Pela demora da decisão deve estar ciente de que
desta vez não sobreviverá inteiro. Agora
que se acomodou na toca ocorreu de ter uma idéia:
seu rabo tornará a crescer se conseguir cortá-lo.
Mas precisa ser rápido para ludibriar o olhar e
o faro obscuro da fera. Num ato de superação
instintiva o Lagarto ergue-se por cima do dorso, alcança
a cauda e com a dentição afiada, corta-lhe
um pedaço para saciar a gana do inimigo no momento
da fuga iminente. Cansado pelo esforço hercúleo
e esvaindo-se em sangue, ainda acredita ser possível
saciar o desejo voraz do inimigo para desaparecer na imensidão
da caatinga. Só o instinto é capaz de ignorar
que a sobrevivência em tais condições
é uma utopia impossível, indigna da mais
medíocre lógica. O Lagarto reúne
todas a forças e de repente um chiado corre em
desesperada fuga e desaparece na caatinga, deixando nas
presas do esganado boa parte da sua cauda. Duas bocadas
e pronto. Em segundos a catástrofe planejada fora
devorada sem remorsos. O Menino olha para o companheiro
com desprezo e raiva. Está completamente desnorteado.

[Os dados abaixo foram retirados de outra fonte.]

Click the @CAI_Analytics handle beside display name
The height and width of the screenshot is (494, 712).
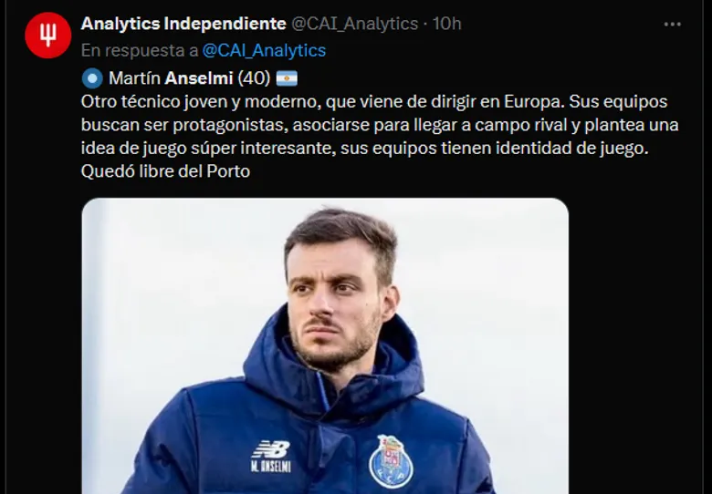coord(356,24)
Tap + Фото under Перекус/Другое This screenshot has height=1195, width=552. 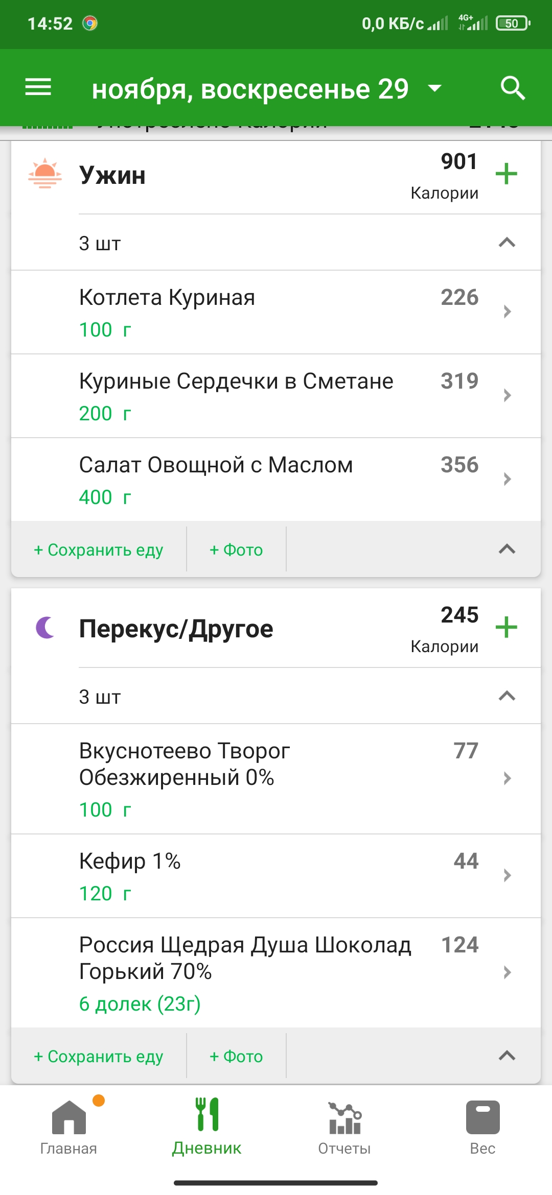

O Cão está quieto, desconfiado, com o rabo
entre as pernas em posição de medo. Por
certo lembrou que na semana anterior não tivera
direito sequer ao esqueleto da última vítima.
A ossada torrada e pilada fora misturada à farinha
de mucunã e comida pelo Menino. Em toca segura
o Lagarto contorce-se na dor secreta, desejando a desgraça
ruir sobre os inimigos. Apesar das dores ele começa
a lamber a ferida com o orgulho máximo de quem
se presume sobrevivente. Distante da toca o Menino começa
a delirar sob o firmamento aberto, de onde vem um brilho
escaldante. A sede aumenta. Mirando uma sombra ele jura
vingança ao seu parceiro, que se deita ao lado
fingindo arrependimento. O Menino olha para o Cão
como se quisesse lhe dizer que a dor e fome nas plagas
sertanejas são irmãs gêmeas, como
gêmeos são o egoísmo e o ódio.
As horas passam devagar. O espetáculo mórbido
parece ser o prenúncio de uma grande tragédia,
uma tragédia sem culpados, sem testemunhas. Súbito
o Menino sangra o Cão e bebe-lhe o sangue. Em seguida
come-lhe a carne. O calor aumenta, vêm os engulhos,
os delírios, e um tombo é ouvido na caatinga.
Já é quase noite quando o Lagarto aproxima-se
lambendo o espetáculo mórbido. Nesse espetáculo
é custoso admitir que a morte é um caos
sem providência divina, nem que a seca no Nordeste
do Brasil é só um problema de incompreensão.